- **Given problem**
Filter the entries below, keeping only the lines that contain the string "Select".
-- start Dataset entries --
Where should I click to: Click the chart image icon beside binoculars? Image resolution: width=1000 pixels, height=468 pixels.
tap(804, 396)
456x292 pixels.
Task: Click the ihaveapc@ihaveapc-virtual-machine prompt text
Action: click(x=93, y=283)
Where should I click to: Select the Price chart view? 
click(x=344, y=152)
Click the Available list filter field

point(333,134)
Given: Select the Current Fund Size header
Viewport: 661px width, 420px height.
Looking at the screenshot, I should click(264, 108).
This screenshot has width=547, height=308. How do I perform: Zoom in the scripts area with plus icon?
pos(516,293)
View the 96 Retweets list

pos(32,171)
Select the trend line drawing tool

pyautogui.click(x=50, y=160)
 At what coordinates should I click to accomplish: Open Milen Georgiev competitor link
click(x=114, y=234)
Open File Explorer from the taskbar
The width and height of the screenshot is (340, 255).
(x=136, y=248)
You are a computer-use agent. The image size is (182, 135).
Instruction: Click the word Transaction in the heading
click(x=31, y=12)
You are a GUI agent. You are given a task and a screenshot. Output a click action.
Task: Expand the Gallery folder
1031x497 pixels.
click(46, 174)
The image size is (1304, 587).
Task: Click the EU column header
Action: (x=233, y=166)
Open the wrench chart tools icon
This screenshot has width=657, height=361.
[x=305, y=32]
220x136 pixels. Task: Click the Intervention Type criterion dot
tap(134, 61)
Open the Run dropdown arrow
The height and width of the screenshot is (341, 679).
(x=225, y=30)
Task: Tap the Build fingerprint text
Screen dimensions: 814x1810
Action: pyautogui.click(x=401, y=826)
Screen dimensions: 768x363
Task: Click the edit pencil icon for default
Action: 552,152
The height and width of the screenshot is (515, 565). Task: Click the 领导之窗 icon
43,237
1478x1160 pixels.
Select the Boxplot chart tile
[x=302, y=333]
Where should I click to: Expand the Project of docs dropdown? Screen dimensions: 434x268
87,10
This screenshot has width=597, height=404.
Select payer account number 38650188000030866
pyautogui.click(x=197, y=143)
-- end Dataset entries --
- **Solution to the problem**
Where should I click to: Select the Price chart view? 
Given: Select the Current Fund Size header
Select the trend line drawing tool
Select the Boxplot chart tile
Select payer account number 38650188000030866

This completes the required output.